Whew! It feels great to have gotten that off my chest! I gotta be genuine at all times man; I would be doing you and me both a disservice if I strayed from doing so!

Cheers to an exceptional week ahead of us!

“Because one believes in oneself, one doesn’t try to convince others. Because one is content with oneself, one doesn’t need others’ approval. Because one accepts oneself, the whole world accepts him or her.” – Lao Tzu

– Black Man, M.D.

Switch Up

I’m on the home stretch of my second rotation of third-year! Which means that I get to show “the powers that be” how much knowledge I’ve accumulated while on this rotation via my Shelf exam this Friday! How exciting is that?? Like, when else will I get the amazing opportunity to impress upon myself how much I’ve learned in Obstetrics & Gynecology? There’s no better way to do it than to take a standardized 110-question exam within a 2-hour-and-45-minute time window on a Friday afternoon! I just feel like — okay, I’ll cut the BS 😂.

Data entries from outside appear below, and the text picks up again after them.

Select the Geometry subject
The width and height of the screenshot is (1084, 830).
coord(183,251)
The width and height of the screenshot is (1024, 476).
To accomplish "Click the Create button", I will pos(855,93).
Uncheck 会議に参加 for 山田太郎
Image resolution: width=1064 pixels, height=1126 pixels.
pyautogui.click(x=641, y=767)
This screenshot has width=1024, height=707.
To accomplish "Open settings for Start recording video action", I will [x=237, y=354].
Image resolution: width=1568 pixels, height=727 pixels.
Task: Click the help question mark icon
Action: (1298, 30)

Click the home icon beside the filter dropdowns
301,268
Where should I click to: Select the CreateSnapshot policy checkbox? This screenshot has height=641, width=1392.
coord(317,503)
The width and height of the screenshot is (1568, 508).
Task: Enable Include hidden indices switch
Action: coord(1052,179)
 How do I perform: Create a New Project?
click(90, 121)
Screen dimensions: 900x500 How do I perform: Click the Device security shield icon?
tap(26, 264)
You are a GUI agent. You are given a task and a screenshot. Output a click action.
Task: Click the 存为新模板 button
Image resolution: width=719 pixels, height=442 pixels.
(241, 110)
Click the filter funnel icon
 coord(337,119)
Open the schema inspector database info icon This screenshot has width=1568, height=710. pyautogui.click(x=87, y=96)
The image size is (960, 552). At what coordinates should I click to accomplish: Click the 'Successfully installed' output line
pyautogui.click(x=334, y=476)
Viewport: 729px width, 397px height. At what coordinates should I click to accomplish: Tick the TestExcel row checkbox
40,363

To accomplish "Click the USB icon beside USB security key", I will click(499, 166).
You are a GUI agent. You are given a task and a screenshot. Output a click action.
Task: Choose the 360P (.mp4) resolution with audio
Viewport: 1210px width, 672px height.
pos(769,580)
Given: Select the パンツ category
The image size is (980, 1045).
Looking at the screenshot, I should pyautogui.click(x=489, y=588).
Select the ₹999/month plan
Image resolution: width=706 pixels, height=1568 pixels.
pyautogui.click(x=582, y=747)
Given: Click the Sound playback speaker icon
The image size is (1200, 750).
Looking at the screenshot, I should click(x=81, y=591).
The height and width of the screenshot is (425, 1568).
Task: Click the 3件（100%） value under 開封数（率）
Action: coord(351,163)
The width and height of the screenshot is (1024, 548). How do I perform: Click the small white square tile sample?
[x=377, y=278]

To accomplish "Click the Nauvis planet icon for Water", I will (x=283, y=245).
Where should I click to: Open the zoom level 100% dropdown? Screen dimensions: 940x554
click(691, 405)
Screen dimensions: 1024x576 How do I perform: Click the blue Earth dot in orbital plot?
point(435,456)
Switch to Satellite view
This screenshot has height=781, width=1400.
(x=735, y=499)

Yeah, my Ob/Gyn shelf exam is this Friday and yes, I’ve been feeling the pressure of it as of late. I really want to perform as well as I know I can, especially since the exam plays a large role in my grade for the overall rotation. I learned that first-hand in my Internal Medicine clerkship where I did okay on my shelf exam but not as well as I would have liked, which ultimately impacted my overall clerkship grade that — in a way — contradicted the positive feedback I received from my evaluators. It really proved to me that shelf exams will play a determining role in my grades, no matter how well I may perform in the clinic. So with that said, I’ve been working particularly hard on studying for this upcoming exam from day one of this current clerkship. I’ve also been using the whole reframing mindset that I’ve practiced in the past, where I’ve been working on viewing this exam as a welcoming challenge to overcome as opposed to a stressful barrier on my path that is stopping me from achieving my goals. It’s gotten me this far, why stop now? And honestly, the fewer unwelcome surprises that are thrown at me on the exam, the better. They can miss me with all that. With all that in mind, I’m just going to keep working hard on reviewing my material this week and perform to the absolute best of my abilities on Friday!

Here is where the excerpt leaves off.